(Data entries)
==========

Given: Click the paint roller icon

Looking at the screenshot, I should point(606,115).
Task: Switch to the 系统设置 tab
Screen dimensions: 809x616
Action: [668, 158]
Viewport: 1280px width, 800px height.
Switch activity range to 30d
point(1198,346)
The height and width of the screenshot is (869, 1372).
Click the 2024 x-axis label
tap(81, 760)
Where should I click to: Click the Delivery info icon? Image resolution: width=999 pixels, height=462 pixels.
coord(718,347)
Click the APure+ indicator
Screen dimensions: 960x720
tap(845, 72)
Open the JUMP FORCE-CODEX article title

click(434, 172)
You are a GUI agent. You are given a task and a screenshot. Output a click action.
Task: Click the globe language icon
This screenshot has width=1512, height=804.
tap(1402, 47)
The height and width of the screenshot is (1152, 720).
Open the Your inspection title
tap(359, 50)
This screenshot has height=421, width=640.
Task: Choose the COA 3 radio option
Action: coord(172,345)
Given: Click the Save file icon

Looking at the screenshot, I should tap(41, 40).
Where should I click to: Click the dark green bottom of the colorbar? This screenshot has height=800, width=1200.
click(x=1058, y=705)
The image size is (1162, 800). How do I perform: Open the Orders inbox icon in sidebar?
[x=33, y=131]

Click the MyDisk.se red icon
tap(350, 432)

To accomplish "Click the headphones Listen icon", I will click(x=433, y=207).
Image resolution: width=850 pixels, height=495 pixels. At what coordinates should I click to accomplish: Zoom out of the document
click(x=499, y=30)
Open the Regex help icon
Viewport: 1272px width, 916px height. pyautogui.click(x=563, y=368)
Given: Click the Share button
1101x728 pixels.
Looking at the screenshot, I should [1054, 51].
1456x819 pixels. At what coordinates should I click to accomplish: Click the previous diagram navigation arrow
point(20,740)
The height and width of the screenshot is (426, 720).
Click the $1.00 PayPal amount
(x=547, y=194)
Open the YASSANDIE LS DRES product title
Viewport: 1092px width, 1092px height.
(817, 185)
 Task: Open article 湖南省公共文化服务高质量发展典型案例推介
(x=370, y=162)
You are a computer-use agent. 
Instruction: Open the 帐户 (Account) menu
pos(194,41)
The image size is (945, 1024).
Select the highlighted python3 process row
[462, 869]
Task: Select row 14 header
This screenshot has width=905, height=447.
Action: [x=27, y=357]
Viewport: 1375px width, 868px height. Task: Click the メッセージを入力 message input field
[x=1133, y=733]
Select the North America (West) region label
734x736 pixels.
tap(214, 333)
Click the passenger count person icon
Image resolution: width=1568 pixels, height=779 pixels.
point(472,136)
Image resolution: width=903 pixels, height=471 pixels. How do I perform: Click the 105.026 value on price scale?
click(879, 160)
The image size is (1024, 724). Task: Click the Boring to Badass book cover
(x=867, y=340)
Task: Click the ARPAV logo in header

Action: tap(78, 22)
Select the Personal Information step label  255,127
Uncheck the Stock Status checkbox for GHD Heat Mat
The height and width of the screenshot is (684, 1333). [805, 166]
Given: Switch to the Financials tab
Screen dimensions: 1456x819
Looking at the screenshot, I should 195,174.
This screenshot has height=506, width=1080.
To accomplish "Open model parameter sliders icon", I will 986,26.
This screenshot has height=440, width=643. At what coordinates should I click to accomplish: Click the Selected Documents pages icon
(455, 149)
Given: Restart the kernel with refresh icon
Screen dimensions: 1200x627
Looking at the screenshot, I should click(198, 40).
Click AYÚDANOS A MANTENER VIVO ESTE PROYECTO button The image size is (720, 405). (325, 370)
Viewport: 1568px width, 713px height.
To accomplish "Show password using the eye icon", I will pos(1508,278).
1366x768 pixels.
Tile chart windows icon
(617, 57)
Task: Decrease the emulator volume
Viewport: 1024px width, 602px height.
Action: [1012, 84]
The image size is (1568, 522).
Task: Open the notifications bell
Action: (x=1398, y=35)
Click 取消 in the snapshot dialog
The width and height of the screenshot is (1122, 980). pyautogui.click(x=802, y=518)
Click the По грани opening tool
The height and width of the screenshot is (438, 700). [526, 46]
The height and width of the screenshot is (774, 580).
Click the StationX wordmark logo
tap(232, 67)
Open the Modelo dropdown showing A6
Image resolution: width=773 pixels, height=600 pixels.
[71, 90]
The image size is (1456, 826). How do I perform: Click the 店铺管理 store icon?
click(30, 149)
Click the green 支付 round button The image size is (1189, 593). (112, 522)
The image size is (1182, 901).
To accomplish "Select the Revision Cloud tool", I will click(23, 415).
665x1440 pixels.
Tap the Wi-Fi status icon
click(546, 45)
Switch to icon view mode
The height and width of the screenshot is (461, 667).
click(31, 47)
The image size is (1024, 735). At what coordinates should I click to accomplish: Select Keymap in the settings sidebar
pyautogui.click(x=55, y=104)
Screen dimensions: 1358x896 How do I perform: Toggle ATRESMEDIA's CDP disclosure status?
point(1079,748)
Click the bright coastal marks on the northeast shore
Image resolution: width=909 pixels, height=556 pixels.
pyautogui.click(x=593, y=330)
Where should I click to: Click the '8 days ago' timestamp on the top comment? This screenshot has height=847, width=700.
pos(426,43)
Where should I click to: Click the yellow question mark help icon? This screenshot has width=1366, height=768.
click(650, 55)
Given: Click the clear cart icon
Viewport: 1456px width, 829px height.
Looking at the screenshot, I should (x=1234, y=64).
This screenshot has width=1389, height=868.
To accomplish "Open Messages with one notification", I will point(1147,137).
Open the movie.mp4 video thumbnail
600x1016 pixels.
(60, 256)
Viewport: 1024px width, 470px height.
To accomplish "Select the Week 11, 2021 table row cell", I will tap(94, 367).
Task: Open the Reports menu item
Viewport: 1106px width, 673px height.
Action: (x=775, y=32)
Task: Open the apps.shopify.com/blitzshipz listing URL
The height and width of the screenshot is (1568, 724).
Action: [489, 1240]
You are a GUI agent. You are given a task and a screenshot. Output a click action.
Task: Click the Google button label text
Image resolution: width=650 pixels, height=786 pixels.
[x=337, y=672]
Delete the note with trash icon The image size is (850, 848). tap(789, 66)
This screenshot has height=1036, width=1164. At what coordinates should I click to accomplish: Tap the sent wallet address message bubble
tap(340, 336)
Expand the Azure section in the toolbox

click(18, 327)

==========

About this task:
Return each entry above exactly, leaving none out.

Output for this task:
Given: Click the paint roller icon

Looking at the screenshot, I should point(606,115).
Task: Switch to the 系统设置 tab
Screen dimensions: 809x616
Action: [668, 158]
Viewport: 1280px width, 800px height.
Switch activity range to 30d
point(1198,346)
The height and width of the screenshot is (869, 1372).
Click the 2024 x-axis label
tap(81, 760)
Where should I click to: Click the Delivery info icon? Image resolution: width=999 pixels, height=462 pixels.
coord(718,347)
Click the APure+ indicator
Screen dimensions: 960x720
tap(845, 72)
Open the JUMP FORCE-CODEX article title

click(434, 172)
You are a GUI agent. You are given a task and a screenshot. Output a click action.
Task: Click the globe language icon
This screenshot has width=1512, height=804.
tap(1402, 47)
The height and width of the screenshot is (1152, 720).
Open the Your inspection title
tap(359, 50)
This screenshot has height=421, width=640.
Task: Choose the COA 3 radio option
Action: coord(172,345)
Given: Click the Save file icon

Looking at the screenshot, I should tap(41, 40).
Where should I click to: Click the dark green bottom of the colorbar? This screenshot has height=800, width=1200.
click(x=1058, y=705)
The image size is (1162, 800). How do I perform: Open the Orders inbox icon in sidebar?
[x=33, y=131]

Click the MyDisk.se red icon
tap(350, 432)

To accomplish "Click the headphones Listen icon", I will click(x=433, y=207).
Image resolution: width=850 pixels, height=495 pixels. At what coordinates should I click to accomplish: Zoom out of the document
click(x=499, y=30)
Open the Regex help icon
Viewport: 1272px width, 916px height. pyautogui.click(x=563, y=368)
Given: Click the Share button
1101x728 pixels.
Looking at the screenshot, I should [1054, 51].
1456x819 pixels. At what coordinates should I click to accomplish: Click the previous diagram navigation arrow
point(20,740)
The height and width of the screenshot is (426, 720).
Click the $1.00 PayPal amount
(x=547, y=194)
Open the YASSANDIE LS DRES product title
Viewport: 1092px width, 1092px height.
(817, 185)
 Task: Open article 湖南省公共文化服务高质量发展典型案例推介
(x=370, y=162)
You are a computer-use agent. 
Instruction: Open the 帐户 (Account) menu
pos(194,41)
The image size is (945, 1024).
Select the highlighted python3 process row
[462, 869]
Task: Select row 14 header
This screenshot has width=905, height=447.
Action: [x=27, y=357]
Viewport: 1375px width, 868px height. Task: Click the メッセージを入力 message input field
[x=1133, y=733]
Select the North America (West) region label
734x736 pixels.
tap(214, 333)
Click the passenger count person icon
Image resolution: width=1568 pixels, height=779 pixels.
point(472,136)
Image resolution: width=903 pixels, height=471 pixels. How do I perform: Click the 105.026 value on price scale?
click(879, 160)
The image size is (1024, 724). Task: Click the Boring to Badass book cover
(x=867, y=340)
Task: Click the ARPAV logo in header

Action: tap(78, 22)
Select the Personal Information step label  255,127
Uncheck the Stock Status checkbox for GHD Heat Mat
The height and width of the screenshot is (684, 1333). [805, 166]
Given: Switch to the Financials tab
Screen dimensions: 1456x819
Looking at the screenshot, I should 195,174.
This screenshot has height=506, width=1080.
To accomplish "Open model parameter sliders icon", I will 986,26.
This screenshot has height=440, width=643. At what coordinates should I click to accomplish: Click the Selected Documents pages icon
(455, 149)
Given: Restart the kernel with refresh icon
Screen dimensions: 1200x627
Looking at the screenshot, I should click(198, 40).
Click AYÚDANOS A MANTENER VIVO ESTE PROYECTO button The image size is (720, 405). (325, 370)
Viewport: 1568px width, 713px height.
To accomplish "Show password using the eye icon", I will pos(1508,278).
1366x768 pixels.
Tile chart windows icon
(617, 57)
Task: Decrease the emulator volume
Viewport: 1024px width, 602px height.
Action: [1012, 84]
The image size is (1568, 522).
Task: Open the notifications bell
Action: (x=1398, y=35)
Click 取消 in the snapshot dialog
The width and height of the screenshot is (1122, 980). pyautogui.click(x=802, y=518)
Click the По грани opening tool
The height and width of the screenshot is (438, 700). [526, 46]
The height and width of the screenshot is (774, 580).
Click the StationX wordmark logo
tap(232, 67)
Open the Modelo dropdown showing A6
Image resolution: width=773 pixels, height=600 pixels.
[71, 90]
The image size is (1456, 826). How do I perform: Click the 店铺管理 store icon?
click(30, 149)
Click the green 支付 round button The image size is (1189, 593). (112, 522)
The image size is (1182, 901).
To accomplish "Select the Revision Cloud tool", I will click(23, 415).
665x1440 pixels.
Tap the Wi-Fi status icon
click(546, 45)
Switch to icon view mode
The height and width of the screenshot is (461, 667).
click(31, 47)
The image size is (1024, 735). At what coordinates should I click to accomplish: Select Keymap in the settings sidebar
pyautogui.click(x=55, y=104)
Screen dimensions: 1358x896 How do I perform: Toggle ATRESMEDIA's CDP disclosure status?
point(1079,748)
Click the bright coastal marks on the northeast shore
Image resolution: width=909 pixels, height=556 pixels.
pyautogui.click(x=593, y=330)
Where should I click to: Click the '8 days ago' timestamp on the top comment? This screenshot has height=847, width=700.
pos(426,43)
Where should I click to: Click the yellow question mark help icon? This screenshot has width=1366, height=768.
click(650, 55)
Given: Click the clear cart icon
Viewport: 1456px width, 829px height.
Looking at the screenshot, I should (x=1234, y=64).
This screenshot has width=1389, height=868.
To accomplish "Open Messages with one notification", I will point(1147,137).
Open the movie.mp4 video thumbnail
600x1016 pixels.
(60, 256)
Viewport: 1024px width, 470px height.
To accomplish "Select the Week 11, 2021 table row cell", I will tap(94, 367).
Task: Open the Reports menu item
Viewport: 1106px width, 673px height.
Action: (x=775, y=32)
Task: Open the apps.shopify.com/blitzshipz listing URL
The height and width of the screenshot is (1568, 724).
Action: [489, 1240]
You are a GUI agent. You are given a task and a screenshot. Output a click action.
Task: Click the Google button label text
Image resolution: width=650 pixels, height=786 pixels.
[x=337, y=672]
Delete the note with trash icon The image size is (850, 848). tap(789, 66)
This screenshot has height=1036, width=1164. At what coordinates should I click to accomplish: Tap the sent wallet address message bubble
tap(340, 336)
Expand the Azure section in the toolbox

click(18, 327)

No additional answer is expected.